Definition of structural hierarchy:

Nature often creates complex structures through a hierarchy of structural features.  For example a forest is composed of cells forming leaves and branches that compose limbs and finally a tree and on a larger scale the forest.   To understand a forest we consider all levels-of-structure from cells to the composite forest.  It is important to understand how levels of structure interact across levels, for example how cells group to form a tissue or topologically how particles bond to form an aggregate.  A structural level is easy to define as a discrete and identifiable substructural component with an identifiable size-scale.  Often one can consider a rule or growth law that is applied repeatedly to construct the next level of structure.  For example a branching rule is applied to twigs to produce a tree.  The concept of structural hierarchy in materials developed simultaneously in several distinct fields, particularly, structural biology, polymer science, and fractal science for ceramic and organic aggregates.

  (a)         (b)

Figure 1. a) Ramified structure of a tree composed of twigs (primary level of structure) and a branching rule that leads to the tree (secondary level of structure). b) A simple branching algorithm that mimicks a tree.

Hierarchy in structure is often associated with mechanisms for formation and a hierarchical view allows an understanding of complex structural formation through simpler rules and laws.  The mechanism of formation can be associated with thermodynamic balance, such as in polymer coils in solution, a combination of kinetics and thermodynamics such as involved in protein folding and in polymer crystal structure or a completely kinetically determined growth law such as in fractal aggregates.  In all cases, the hierarchical signature directly reflects the developmental pathway that has lead to a particular complex morphology. 

Considering hierarchical materials as a class allows for a general understanding of parallels between seemingly divergent fields such as protein folding and formation of cosmic dust fractal aggregates.  It is hoped that through recognition of similarities that advances can be made in understanding the generalities of the accommodations made through structural hierarchy in the adaptation of materials to their environment.

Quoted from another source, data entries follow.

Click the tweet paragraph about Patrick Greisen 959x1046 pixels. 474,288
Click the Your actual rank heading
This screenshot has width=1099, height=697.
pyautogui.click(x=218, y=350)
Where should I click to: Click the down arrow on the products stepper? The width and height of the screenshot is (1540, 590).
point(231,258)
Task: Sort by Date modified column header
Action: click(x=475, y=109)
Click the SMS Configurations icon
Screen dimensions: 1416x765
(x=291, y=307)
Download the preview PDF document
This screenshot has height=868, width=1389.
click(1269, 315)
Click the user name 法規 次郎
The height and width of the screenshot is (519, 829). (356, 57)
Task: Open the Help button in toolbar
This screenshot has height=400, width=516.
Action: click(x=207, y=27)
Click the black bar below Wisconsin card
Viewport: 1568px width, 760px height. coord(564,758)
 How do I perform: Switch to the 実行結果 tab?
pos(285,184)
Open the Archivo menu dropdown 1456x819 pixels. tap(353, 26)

The course will span 10 weeks divided into four subjects where hierarchical view of structure is appropriate, each reflecting a different meaning to hierarchy:
1)  Protein Structure 2 weeks
2)  Polymer Chain Structure and Dynamics 3 weeks
3)  Polymer Crystalline Structure from a Hierarchical perspective 2 weeks
4)  Branched Fractal Aggregates 2 weeks

-Grading will be based on a weekly quiz (Friday's 1/2 hour) 9 grades
-A mandatory, comprehensive final 3 quizes
-Reports to be posted on the web page dealing with hierarchical structure in areas not covered in the course.  The reports will involve application of the hierarchical concept so will involve synthesis on the part of the student. References should include several books as well as papers and internet resources.  Depending on the length and complexity of the report it will be used to replace between 1 and 4 quiz grades.  Students will propose the number of quiz grades they intend the report to replace.